A Associação dos Docentes da Universidade Federal Rural de Pernambuco (Aduferpe) conquistou uma importante vitória judicial em ação coletiva que reconhece o direito à conversão do tempo de serviço prestado em condições especiais em tempo comum para docentes da UFRPE. A decisão representa um avanço significativo para a categoria e pode garantir reflexos em direitos funcionais e previdenciários, além do pagamento de valores retroativos aos professores beneficiados.
A ação foi conduzida pela assessoria jurídica da Aduferpe. Inicialmente, o processo havia sido julgado improcedente em primeira e segunda instâncias. No entanto, após o retorno do caso ao tribunal para adequação ao Tema 942 do Supremo Tribunal Federal (STF), o entendimento foi reformado.
O Tema 942 assegura aos servidores públicos o direito à conversão do tempo de serviço exercido em condições prejudiciais à saúde em tempo comum, relativamente ao período trabalhado até a entrada em vigor da Emenda Constitucional nº 103/2019. Com base nesse entendimento, a Justiça reconheceu a procedência dos pedidos apresentados pela Aduferpe.
Ao analisar os embargos de declaração, o tribunal também esclareceu que os efeitos da decisão se estendem a todos os docentes substituídos pela entidade. Além disso, definiu que os valores retroativos deverão ser corrigidos monetariamente e acrescidos de juros de mora, conforme os critérios estabelecidos pelos Temas 810 do STF e 905 do Superior Tribunal de Justiça (STJ), com aplicação da taxa Selic a partir da Emenda Constitucional nº 113/2021.
Na fase atual do processo, a UFRPE informou que já analisa administrativamente pedidos de conversão do tempo especial e apresentou informações sobre docentes que recebem ou receberam adicionais ocupacionais, como insalubridade, periculosidade e raio-X. A partir desses dados, a Aduferpe propôs um procedimento para a liquidação da sentença, permitindo a análise gradual dos casos e a posterior cobrança dos valores devidos.

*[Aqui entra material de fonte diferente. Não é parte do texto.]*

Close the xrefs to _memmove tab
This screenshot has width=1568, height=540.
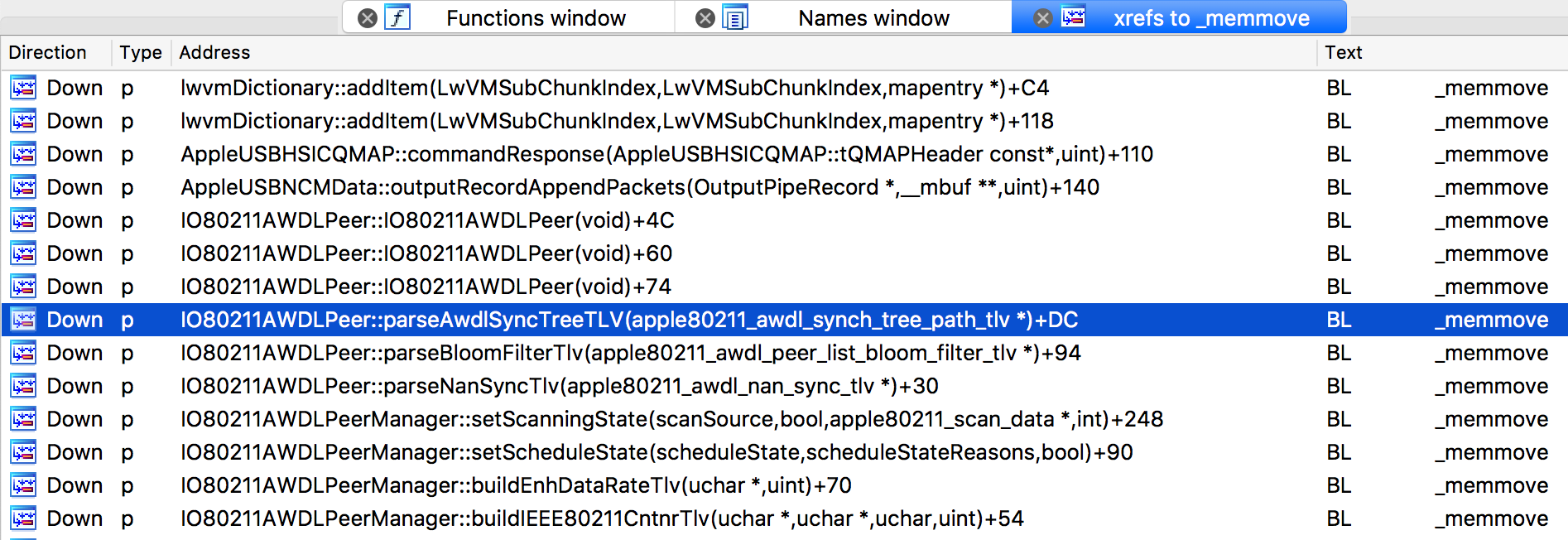tap(1043, 18)
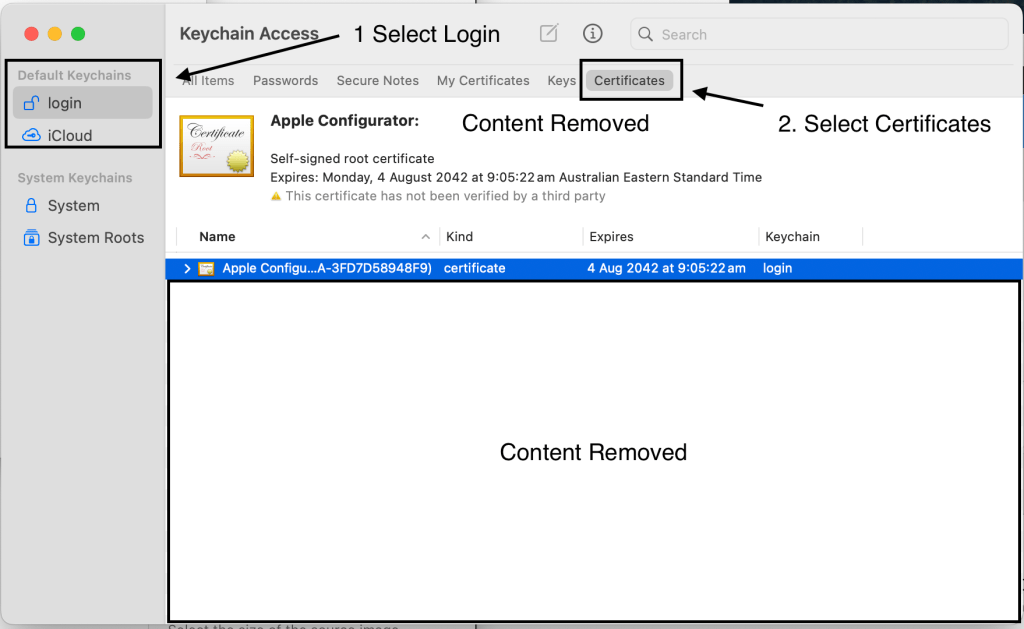Open the Secure Notes tab
The height and width of the screenshot is (629, 1024).
coord(377,81)

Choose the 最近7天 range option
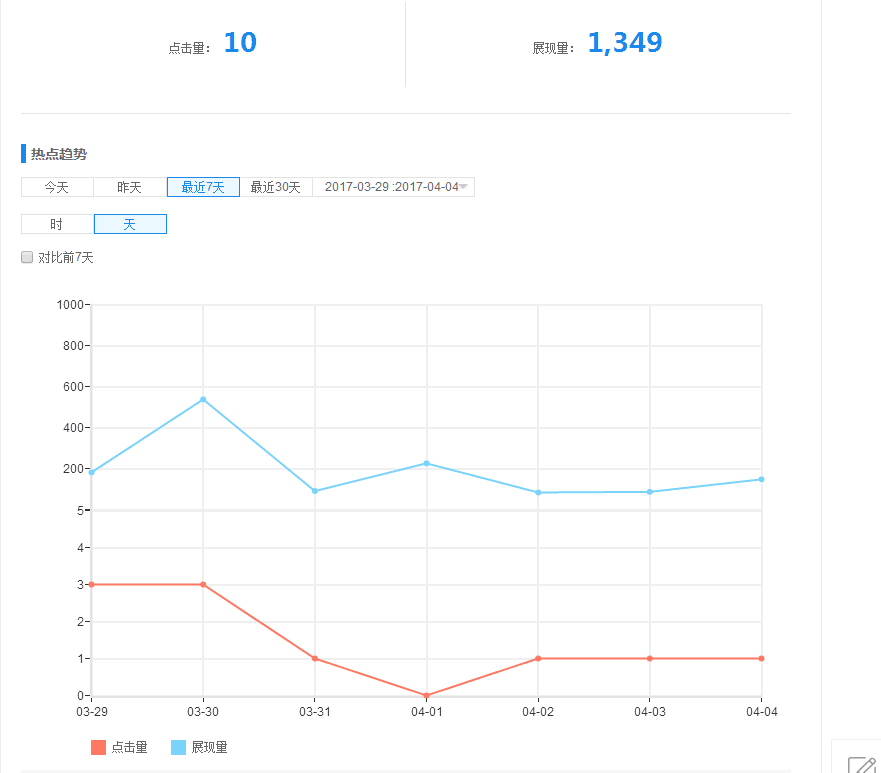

Além da averbação do tempo convertido nos assentamentos funcionais, a decisão pode repercutir em benefícios como abono de permanência, revisão de aposentadorias e pagamento de diferenças retroativas, observada a prescrição quinquenal.
A Aduferpe orienta que docentes da UFRPE que tenham trabalhado em condições insalubres, perigosas ou expostos a agentes nocivos entre 11 de dezembro de 1990 e 13 de novembro de 2019 acompanhem as orientações da entidade para verificar se estão entre os beneficiados pela decisão judicial.